Semin Hong is interested in reimagining the relationship between people and place. By conducting activities such as repotting the plants, building a temporary shelter in a gallery, and making a map of people’s longing places, she explores contemporary context of place, identity, and belonging. Her investigation spans from what constitutes the state of living to how technology and the internet connects to the home and domestic space in terms of language and semiotics.
Her making process takes its preliminary step by discovering a repetition in daily life. She first accumulates recordings of recurrent materials, situations, scenes like a collector, then later use them as ingredients to decipher the unexplained margin of everyday.

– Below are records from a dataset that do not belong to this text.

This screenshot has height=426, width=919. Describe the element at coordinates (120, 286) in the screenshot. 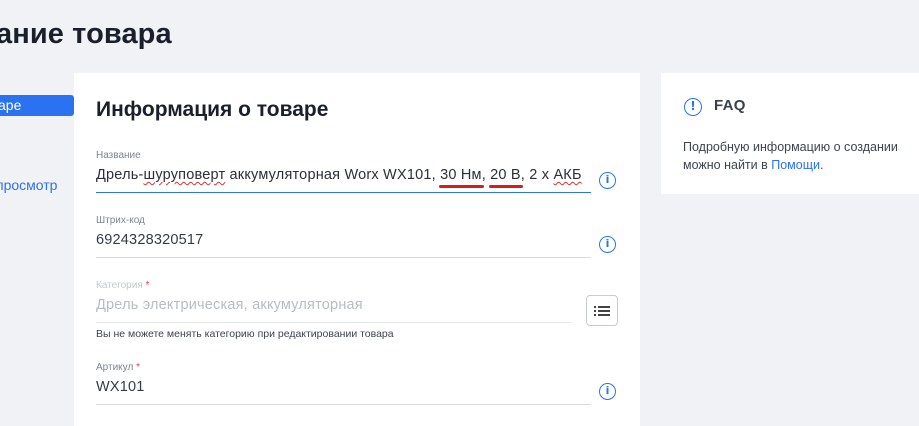

I see `category-label-text: Категория` at that location.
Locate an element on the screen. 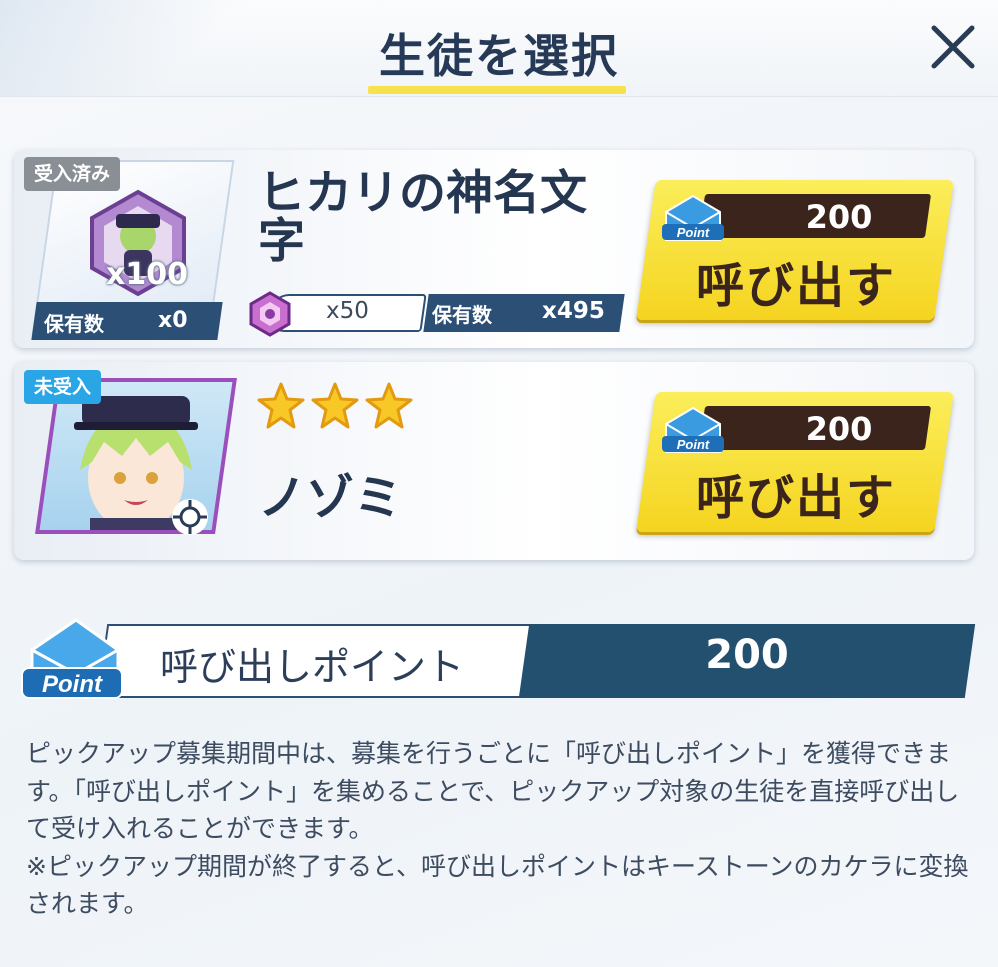 This screenshot has width=998, height=967. close-icon is located at coordinates (953, 47).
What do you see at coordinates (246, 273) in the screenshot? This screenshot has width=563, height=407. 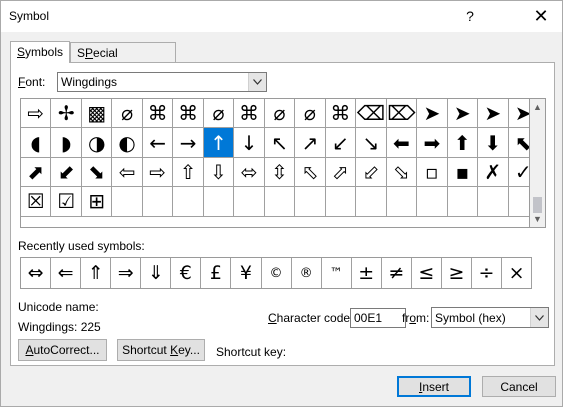 I see `recent-symbol-cell: ¥` at bounding box center [246, 273].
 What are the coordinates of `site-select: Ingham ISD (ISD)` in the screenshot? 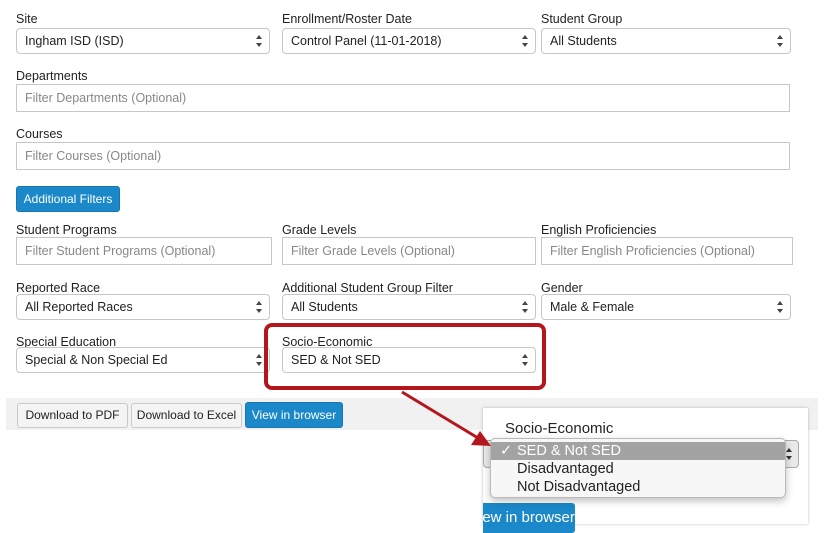 It's located at (143, 41).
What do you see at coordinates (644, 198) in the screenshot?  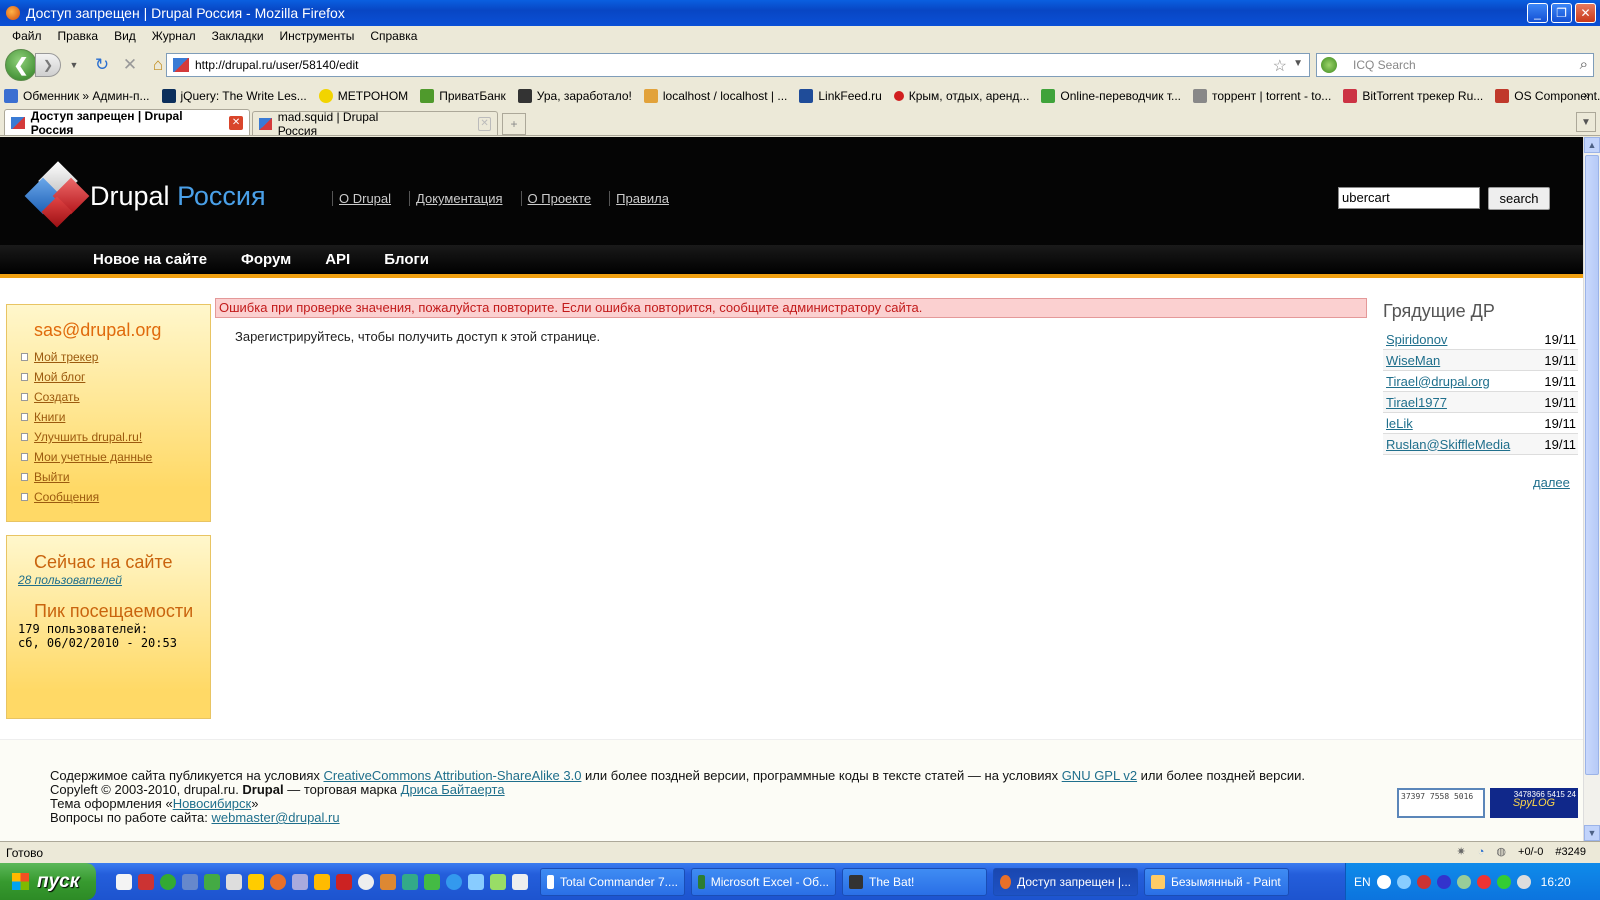 I see `topnav-rules: Правила` at bounding box center [644, 198].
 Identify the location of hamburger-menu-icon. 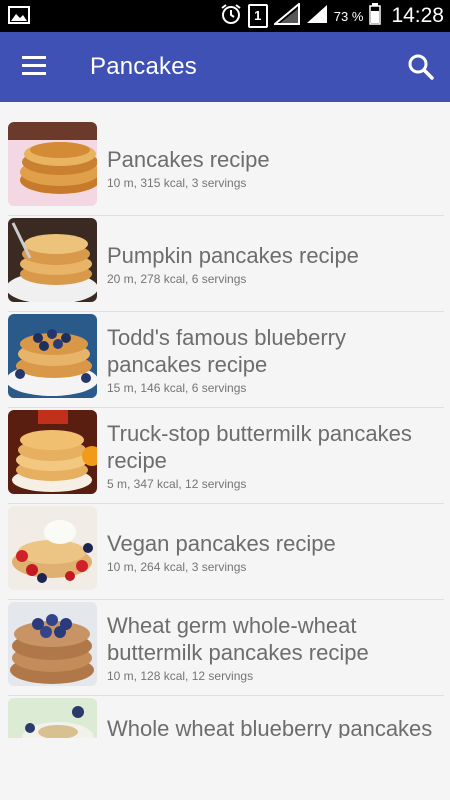
(34, 67).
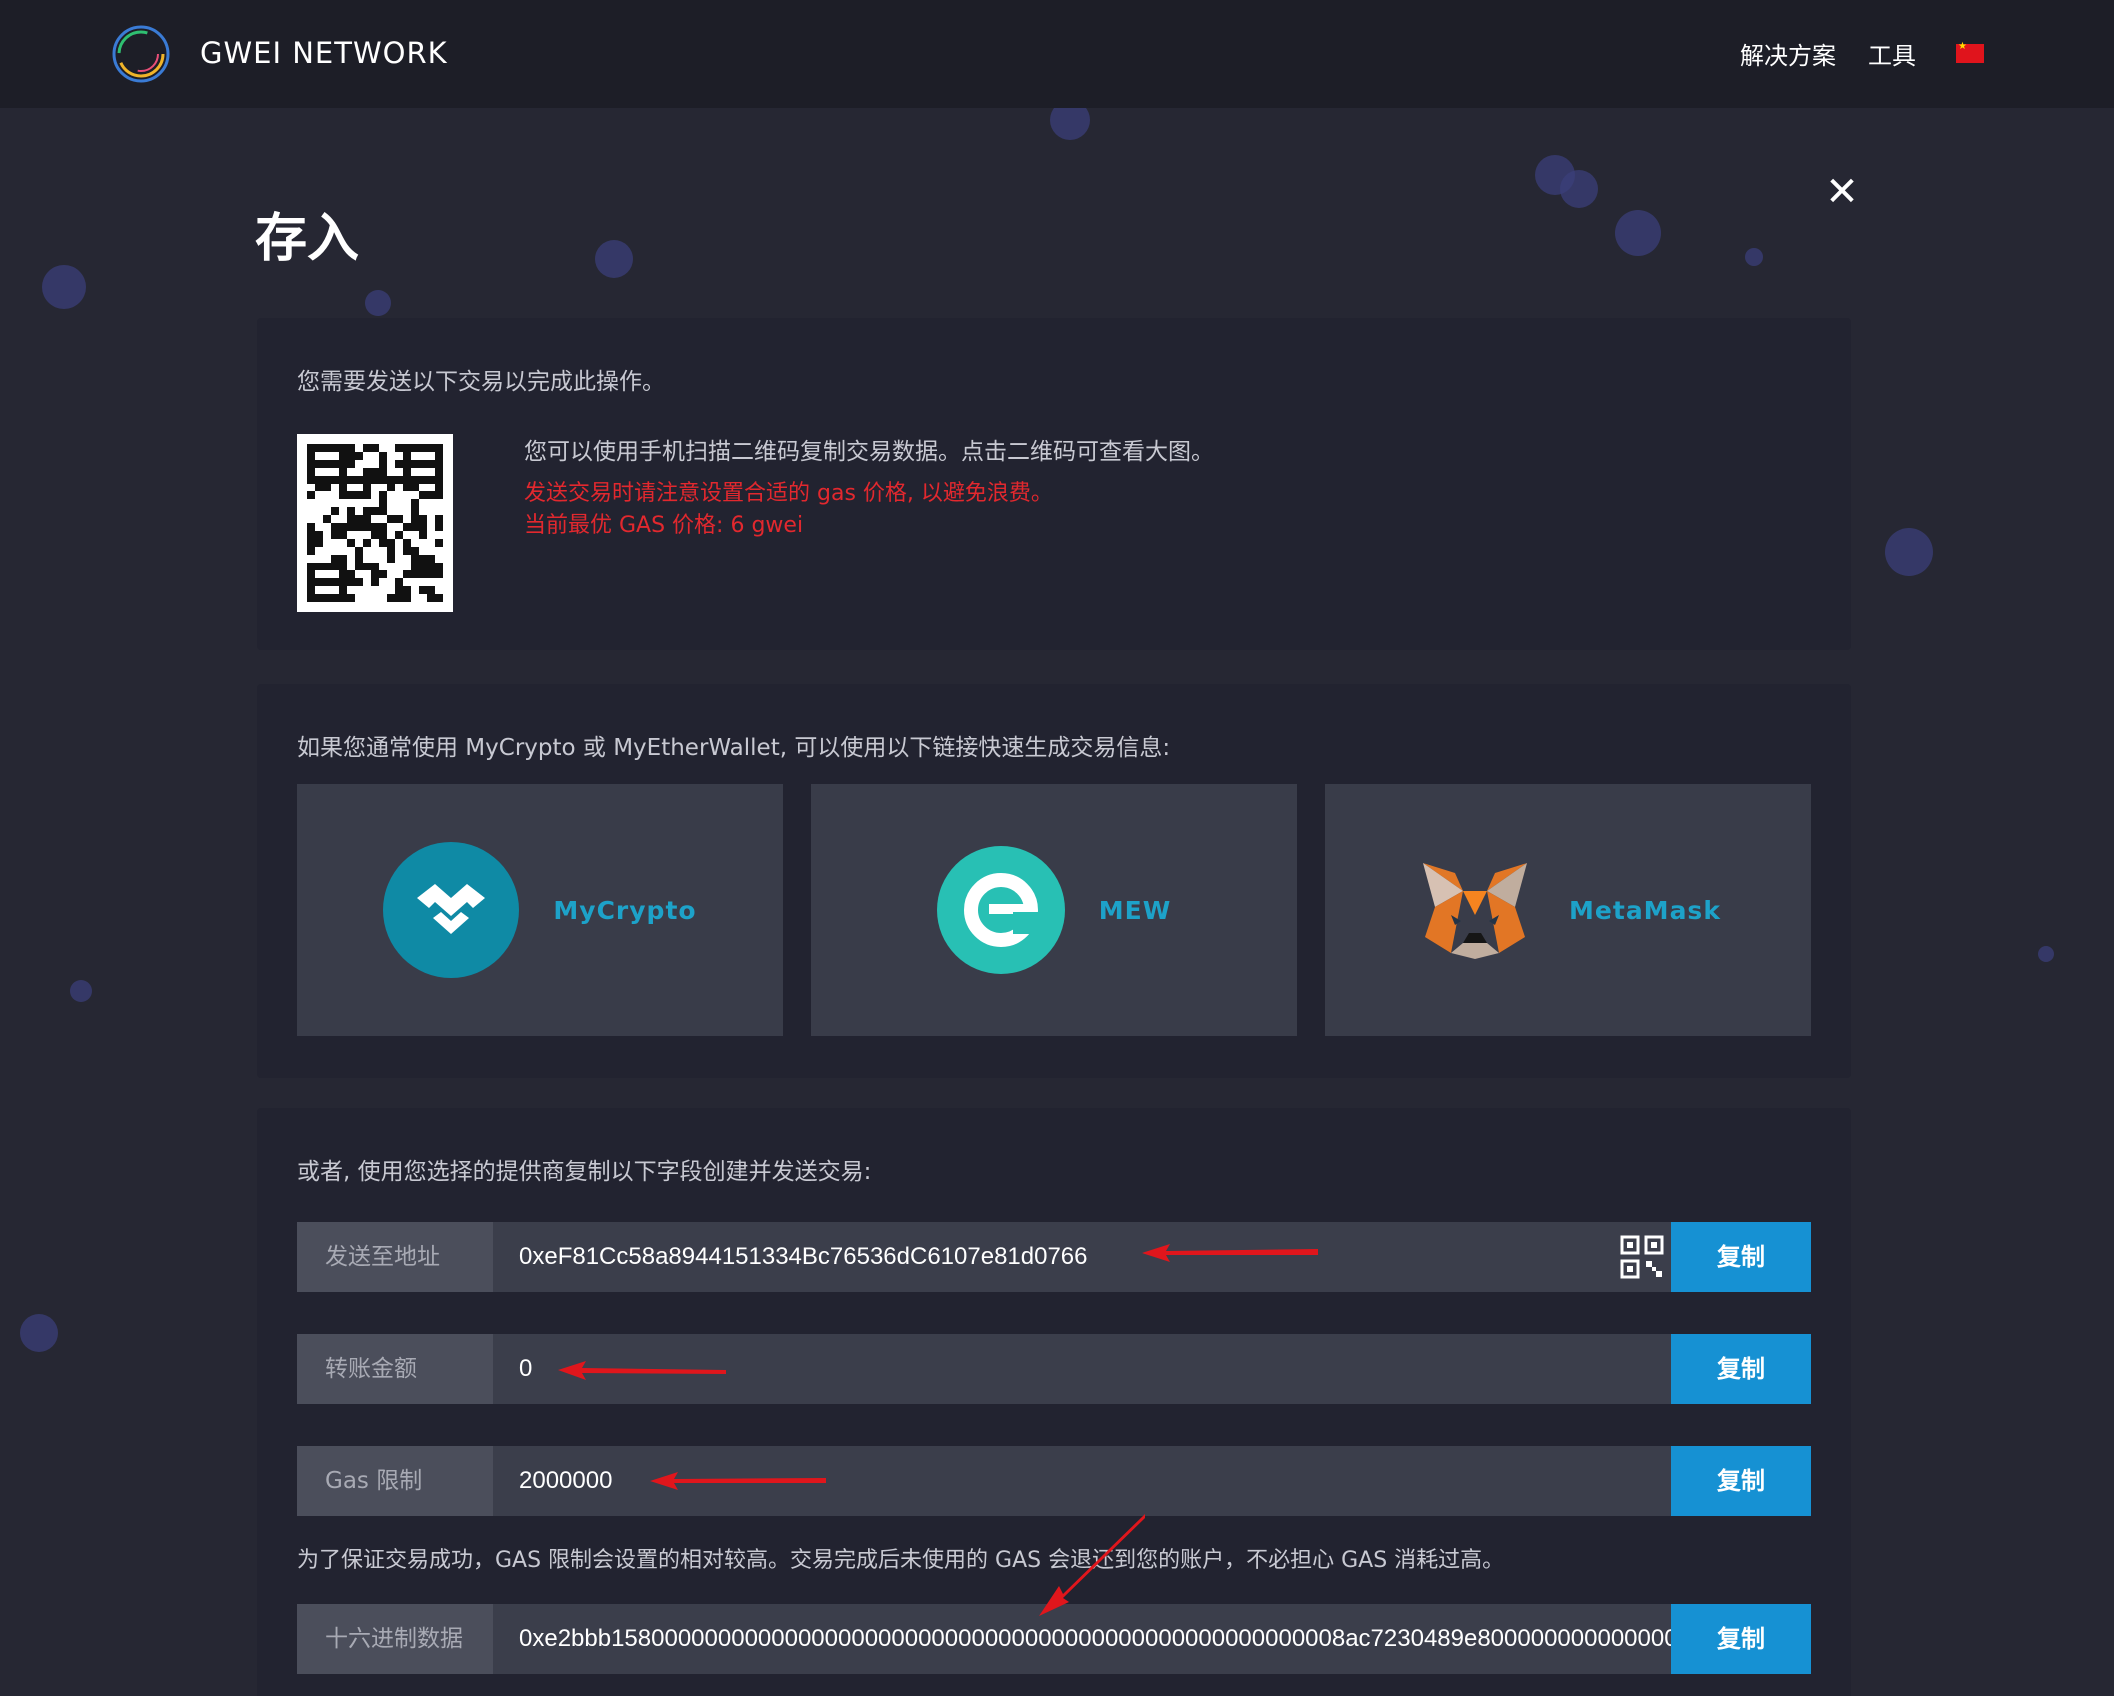 This screenshot has width=2114, height=1696. What do you see at coordinates (395, 1369) in the screenshot?
I see `field-label: 转账金额` at bounding box center [395, 1369].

Initial response to her inquiry takes form of a film. She utilises mixture of found images and her own footages recorded from vastly different time periods, and juxtapose them together to create a bridges of the world inside and outside the monitor. Her video challenges the boundary of both worlds which now became so obscure that nearly feels like it never existed from the beginning.
The process then extends to breaking down the film into small parts, creating related installation and performance in physical space as a sequel to the film. Whilst attempting to construct more relatable environment that effectively embodies her main video work, she focuses on exploring variables and capturing the progression of how one work entails another.
In Semin’s recent works, she researches what engenders attachments to certain places and how one develops a feeling of home by detaching the elements of home from its normal setting. Furthermore, she suggests exploration of various geographical scales of home; from a single human body to a whole country, where a certain cultural ambiguity is manifested.